▶ [TASK] In the entries below, find the line with "campanha (190, 2039)" and the line with "Nestlé (198, 2386)". Reproduce those two lines and every line between them exactly, and nothing more.

▶ [EXTRACTED ENTRIES]
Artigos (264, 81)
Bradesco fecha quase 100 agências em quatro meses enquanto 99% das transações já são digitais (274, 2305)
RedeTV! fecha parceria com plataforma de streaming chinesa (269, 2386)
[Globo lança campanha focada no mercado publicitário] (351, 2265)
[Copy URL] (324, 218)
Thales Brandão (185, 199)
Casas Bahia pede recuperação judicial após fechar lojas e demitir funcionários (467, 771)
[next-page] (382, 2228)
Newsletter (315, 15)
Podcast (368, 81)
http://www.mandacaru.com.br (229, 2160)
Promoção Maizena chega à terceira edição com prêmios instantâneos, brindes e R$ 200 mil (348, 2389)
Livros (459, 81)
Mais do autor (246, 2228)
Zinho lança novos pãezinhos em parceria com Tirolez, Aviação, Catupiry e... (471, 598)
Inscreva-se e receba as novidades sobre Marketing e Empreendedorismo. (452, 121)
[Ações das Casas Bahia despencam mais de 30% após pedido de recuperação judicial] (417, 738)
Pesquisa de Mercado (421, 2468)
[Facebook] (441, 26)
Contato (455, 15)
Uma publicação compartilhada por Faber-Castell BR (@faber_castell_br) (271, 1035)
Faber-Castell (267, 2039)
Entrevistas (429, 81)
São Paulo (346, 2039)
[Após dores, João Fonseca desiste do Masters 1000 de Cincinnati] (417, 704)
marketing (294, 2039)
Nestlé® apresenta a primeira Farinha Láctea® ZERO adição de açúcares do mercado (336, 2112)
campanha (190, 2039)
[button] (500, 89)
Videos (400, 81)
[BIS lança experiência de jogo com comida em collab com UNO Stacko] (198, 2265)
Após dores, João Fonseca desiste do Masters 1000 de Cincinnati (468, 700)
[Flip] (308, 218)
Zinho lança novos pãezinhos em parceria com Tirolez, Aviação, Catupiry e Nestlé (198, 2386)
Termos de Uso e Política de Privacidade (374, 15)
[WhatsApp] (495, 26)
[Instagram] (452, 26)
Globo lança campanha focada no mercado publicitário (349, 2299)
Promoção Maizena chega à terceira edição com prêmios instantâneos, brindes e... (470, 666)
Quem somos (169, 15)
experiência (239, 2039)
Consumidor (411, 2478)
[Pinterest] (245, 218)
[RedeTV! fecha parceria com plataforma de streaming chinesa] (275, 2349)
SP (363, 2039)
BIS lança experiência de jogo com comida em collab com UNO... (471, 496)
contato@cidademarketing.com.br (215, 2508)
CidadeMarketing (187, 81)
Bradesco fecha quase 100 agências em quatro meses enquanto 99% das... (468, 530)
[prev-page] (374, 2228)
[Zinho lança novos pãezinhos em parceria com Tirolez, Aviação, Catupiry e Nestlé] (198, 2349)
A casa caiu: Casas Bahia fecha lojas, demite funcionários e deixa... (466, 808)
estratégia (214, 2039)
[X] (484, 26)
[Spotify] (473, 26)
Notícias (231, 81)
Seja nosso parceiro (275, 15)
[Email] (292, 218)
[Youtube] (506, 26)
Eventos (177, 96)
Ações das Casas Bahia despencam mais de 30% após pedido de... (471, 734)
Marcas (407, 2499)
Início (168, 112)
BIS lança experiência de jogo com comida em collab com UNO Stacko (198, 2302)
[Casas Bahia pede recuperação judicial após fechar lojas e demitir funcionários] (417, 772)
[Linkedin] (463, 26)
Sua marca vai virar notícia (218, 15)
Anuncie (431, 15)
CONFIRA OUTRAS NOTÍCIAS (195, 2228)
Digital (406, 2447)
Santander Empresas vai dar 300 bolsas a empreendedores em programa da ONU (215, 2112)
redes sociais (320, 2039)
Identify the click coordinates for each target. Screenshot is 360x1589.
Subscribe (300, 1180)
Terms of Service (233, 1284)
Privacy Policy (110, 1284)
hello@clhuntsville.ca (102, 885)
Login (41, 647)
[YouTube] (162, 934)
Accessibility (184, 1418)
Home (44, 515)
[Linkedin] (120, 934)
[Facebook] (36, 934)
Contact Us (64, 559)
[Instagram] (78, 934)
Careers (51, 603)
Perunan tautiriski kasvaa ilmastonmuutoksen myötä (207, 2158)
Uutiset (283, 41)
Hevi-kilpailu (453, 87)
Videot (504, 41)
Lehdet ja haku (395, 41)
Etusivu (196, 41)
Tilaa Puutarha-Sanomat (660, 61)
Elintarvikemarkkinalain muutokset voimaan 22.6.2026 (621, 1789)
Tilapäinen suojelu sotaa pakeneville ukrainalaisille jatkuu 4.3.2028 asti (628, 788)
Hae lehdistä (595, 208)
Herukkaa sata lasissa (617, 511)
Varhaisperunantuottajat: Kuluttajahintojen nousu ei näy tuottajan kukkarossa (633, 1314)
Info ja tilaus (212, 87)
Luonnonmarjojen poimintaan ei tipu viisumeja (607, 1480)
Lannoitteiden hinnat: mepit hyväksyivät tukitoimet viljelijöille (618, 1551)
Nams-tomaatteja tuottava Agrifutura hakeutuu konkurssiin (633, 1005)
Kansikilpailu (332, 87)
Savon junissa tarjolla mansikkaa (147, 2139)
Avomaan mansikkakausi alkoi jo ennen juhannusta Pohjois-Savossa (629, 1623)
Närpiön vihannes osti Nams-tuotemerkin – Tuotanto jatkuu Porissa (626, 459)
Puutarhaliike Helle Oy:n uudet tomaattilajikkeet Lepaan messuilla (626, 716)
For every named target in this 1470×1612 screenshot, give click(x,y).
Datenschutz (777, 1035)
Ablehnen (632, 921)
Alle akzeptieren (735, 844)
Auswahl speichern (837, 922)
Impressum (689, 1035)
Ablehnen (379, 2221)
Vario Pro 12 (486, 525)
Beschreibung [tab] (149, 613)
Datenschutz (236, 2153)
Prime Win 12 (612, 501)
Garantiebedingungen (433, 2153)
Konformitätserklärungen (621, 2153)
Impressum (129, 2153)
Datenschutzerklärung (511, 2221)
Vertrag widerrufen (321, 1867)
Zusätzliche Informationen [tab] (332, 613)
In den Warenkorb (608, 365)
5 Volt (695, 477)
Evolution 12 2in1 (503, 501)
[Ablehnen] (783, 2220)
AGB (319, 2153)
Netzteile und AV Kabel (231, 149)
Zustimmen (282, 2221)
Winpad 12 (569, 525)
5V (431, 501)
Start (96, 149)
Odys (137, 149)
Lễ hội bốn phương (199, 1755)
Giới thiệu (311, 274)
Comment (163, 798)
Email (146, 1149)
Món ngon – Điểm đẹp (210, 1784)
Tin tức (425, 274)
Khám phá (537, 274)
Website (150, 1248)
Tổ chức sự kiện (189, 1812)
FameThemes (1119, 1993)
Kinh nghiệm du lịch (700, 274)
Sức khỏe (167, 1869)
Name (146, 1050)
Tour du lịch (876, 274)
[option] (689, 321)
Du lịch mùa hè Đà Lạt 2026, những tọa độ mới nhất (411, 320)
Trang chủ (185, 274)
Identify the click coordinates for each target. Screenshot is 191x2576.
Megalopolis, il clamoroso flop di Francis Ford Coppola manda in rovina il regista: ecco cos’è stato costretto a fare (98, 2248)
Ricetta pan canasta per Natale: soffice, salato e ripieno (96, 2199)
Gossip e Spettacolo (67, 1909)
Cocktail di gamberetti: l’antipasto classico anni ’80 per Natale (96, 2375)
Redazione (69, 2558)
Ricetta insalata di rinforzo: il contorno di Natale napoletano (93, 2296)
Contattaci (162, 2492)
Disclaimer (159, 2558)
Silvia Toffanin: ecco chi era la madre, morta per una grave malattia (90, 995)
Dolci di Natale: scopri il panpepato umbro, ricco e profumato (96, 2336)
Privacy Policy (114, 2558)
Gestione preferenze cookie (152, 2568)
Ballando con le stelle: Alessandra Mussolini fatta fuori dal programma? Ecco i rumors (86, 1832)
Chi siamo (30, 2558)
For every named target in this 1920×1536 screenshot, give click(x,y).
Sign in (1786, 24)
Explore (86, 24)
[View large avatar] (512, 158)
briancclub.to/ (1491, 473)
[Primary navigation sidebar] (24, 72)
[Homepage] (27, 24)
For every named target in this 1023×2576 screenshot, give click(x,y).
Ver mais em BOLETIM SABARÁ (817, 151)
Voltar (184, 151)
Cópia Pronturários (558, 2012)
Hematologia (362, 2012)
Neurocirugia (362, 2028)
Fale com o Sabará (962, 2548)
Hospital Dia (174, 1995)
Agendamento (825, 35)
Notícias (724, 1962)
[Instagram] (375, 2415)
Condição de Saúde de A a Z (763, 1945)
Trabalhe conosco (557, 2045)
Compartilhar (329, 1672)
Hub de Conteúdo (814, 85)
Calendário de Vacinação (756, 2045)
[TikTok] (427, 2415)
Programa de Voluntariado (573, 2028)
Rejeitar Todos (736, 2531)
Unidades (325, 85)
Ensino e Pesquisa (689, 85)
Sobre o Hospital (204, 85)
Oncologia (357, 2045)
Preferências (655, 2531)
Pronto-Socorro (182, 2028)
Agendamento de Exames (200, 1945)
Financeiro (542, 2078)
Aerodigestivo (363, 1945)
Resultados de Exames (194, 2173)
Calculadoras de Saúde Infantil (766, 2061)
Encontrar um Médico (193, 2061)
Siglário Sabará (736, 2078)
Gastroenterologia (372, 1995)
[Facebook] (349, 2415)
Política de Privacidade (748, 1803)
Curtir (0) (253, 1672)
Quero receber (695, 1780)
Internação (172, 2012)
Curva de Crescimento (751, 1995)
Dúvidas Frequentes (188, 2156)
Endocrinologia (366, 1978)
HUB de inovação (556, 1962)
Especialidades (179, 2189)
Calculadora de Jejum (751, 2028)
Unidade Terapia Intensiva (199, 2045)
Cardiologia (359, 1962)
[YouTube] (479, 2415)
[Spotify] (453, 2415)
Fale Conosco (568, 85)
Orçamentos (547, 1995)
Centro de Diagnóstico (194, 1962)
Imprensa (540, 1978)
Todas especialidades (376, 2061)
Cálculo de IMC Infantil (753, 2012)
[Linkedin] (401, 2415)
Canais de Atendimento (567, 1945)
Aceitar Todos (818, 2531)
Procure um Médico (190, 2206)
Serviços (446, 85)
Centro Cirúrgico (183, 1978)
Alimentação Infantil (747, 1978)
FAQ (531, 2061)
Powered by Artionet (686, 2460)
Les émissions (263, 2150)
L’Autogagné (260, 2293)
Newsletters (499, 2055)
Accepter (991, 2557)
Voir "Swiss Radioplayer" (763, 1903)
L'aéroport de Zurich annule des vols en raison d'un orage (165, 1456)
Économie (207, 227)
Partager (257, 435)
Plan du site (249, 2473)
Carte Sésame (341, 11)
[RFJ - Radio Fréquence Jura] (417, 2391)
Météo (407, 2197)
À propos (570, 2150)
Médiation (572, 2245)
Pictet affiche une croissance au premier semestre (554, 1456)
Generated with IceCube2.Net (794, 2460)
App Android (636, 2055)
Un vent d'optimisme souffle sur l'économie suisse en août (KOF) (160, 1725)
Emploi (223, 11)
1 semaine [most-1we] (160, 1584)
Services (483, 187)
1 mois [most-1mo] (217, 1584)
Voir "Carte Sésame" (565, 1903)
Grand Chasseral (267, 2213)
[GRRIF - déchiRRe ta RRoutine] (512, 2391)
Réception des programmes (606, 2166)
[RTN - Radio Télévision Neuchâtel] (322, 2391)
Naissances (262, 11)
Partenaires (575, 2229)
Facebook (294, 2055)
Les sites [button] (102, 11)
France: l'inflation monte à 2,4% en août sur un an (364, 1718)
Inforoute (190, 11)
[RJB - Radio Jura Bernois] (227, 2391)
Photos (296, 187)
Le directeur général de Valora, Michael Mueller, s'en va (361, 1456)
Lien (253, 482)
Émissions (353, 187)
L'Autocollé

▶ [WORKED SOLUTION]
campanha (190, 2039)
[button] (500, 89)
Videos (400, 81)
[BIS lança experiência de jogo com comida em collab com UNO Stacko] (198, 2265)
Após dores, João Fonseca desiste do Masters 1000 de Cincinnati (468, 700)
[Flip] (308, 218)
Zinho lança novos pãezinhos em parceria com Tirolez, Aviação, Catupiry e Nestlé (198, 2386)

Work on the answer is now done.